Under the second initiative, the CRA has developed detailed Web pages geared toward helping donors contribute to charities safely and effectively. The pages provide access to information about which charities are registered for charitable-giving purposes; they also set out information on tax benefits, donation receipts and charity regulation. Advisors can direct clients who are charities or donors to the main Web page, www.cra-arc.gc.ca/tax/charities//donors//menu-e.html.

“The charities directorate of the CRA recognizes that the regulatory system has become quite complicated,” says Susan Manwaring, partner and chairwoman of the national charities and not-for-profit group at Toronto law firm Miller Thomson LLP.

The rules governing charities and donors have become increasingly complex over the past four years.

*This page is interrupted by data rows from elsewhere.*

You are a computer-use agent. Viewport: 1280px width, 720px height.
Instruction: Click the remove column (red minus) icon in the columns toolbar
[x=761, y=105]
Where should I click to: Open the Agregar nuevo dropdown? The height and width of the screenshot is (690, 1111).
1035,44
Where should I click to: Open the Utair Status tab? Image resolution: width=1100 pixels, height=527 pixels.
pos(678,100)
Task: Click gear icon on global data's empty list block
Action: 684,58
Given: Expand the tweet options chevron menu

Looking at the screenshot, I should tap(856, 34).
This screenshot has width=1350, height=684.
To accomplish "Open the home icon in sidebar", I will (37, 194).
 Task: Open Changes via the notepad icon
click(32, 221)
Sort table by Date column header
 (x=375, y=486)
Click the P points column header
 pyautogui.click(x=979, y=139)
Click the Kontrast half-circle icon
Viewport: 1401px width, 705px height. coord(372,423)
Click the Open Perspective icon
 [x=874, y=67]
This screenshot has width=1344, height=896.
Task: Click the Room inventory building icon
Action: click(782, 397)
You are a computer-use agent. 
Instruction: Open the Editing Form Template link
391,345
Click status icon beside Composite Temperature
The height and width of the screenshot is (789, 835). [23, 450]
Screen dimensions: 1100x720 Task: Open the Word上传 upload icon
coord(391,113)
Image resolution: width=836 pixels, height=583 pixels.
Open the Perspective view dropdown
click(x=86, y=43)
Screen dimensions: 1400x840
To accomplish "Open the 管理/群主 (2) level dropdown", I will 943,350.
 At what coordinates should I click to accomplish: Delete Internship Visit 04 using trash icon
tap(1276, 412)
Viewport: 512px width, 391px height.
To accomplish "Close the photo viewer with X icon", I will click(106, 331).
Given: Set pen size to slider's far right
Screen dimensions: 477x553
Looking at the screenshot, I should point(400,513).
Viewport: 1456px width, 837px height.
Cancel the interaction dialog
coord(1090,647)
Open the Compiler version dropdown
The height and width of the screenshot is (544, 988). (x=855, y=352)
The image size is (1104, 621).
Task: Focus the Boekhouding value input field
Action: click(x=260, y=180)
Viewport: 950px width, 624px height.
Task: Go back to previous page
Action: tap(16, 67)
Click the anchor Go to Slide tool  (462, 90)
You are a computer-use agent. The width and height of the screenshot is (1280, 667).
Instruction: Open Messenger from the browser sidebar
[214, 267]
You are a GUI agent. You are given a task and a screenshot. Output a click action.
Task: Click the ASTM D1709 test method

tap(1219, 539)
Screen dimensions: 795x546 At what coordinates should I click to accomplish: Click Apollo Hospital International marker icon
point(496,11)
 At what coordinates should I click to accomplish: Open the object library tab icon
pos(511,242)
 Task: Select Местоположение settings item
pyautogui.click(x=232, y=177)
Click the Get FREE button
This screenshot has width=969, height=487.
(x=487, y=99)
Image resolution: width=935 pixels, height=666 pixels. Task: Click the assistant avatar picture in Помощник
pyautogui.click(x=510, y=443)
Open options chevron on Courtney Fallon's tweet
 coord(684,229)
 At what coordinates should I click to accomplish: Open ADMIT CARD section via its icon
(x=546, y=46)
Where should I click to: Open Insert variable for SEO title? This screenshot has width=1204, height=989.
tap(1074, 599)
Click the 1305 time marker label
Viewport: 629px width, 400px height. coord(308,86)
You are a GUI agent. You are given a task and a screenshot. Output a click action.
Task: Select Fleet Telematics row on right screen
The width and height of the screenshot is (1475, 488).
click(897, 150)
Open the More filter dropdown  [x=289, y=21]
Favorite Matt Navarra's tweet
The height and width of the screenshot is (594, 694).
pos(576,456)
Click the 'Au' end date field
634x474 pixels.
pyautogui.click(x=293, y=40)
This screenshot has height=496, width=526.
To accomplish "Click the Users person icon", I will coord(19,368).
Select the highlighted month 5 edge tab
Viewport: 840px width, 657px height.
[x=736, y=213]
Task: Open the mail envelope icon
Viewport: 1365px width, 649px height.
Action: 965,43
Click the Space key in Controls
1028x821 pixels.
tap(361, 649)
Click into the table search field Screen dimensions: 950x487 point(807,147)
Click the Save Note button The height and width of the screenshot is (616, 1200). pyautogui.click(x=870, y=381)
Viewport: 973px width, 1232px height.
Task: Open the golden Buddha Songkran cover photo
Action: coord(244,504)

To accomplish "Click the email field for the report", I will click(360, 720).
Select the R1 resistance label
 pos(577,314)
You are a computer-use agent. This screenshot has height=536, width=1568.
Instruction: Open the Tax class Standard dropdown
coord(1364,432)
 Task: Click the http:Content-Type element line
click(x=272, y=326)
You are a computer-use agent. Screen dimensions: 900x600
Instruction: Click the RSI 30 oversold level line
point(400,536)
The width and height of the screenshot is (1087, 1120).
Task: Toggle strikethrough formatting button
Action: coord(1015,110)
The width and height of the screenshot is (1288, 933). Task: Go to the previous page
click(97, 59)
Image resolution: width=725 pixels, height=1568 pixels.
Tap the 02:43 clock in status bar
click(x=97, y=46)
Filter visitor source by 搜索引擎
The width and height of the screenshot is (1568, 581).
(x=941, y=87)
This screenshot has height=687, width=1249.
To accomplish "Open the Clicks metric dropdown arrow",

In late 2002, for instance, Ottawa introduced new rules to govern receipts issued by charities for donations. Charities generally are required to deduct from donation receipts the value of any gifts they give to donors in appreciation for the donors’ contributions. This is called “split-receipting.”

Confusion over split-receipting rules sparked a British Columbia court case known as Richert v. Sewards’ Charitable Foundation. Businessman Harry Richert accepted an invitation to a luncheon to raise money to fight AIDS in Africa. He donated $1,000, but his receipt was not for his full donation. The costs of the lunch ($45) and a coffee-table book about Africa ($100) had been deducted from his receipt.

He was so incensed by the deduction that he forced the foundation to defend itself all the way to the B.C. Court of Appeal. The court ruled against Richert, saying that the charity acted in reasonable compliance with income tax law.

The CRA’s education program and Web site should help charities and donors avoid the confusion that sparked Richert.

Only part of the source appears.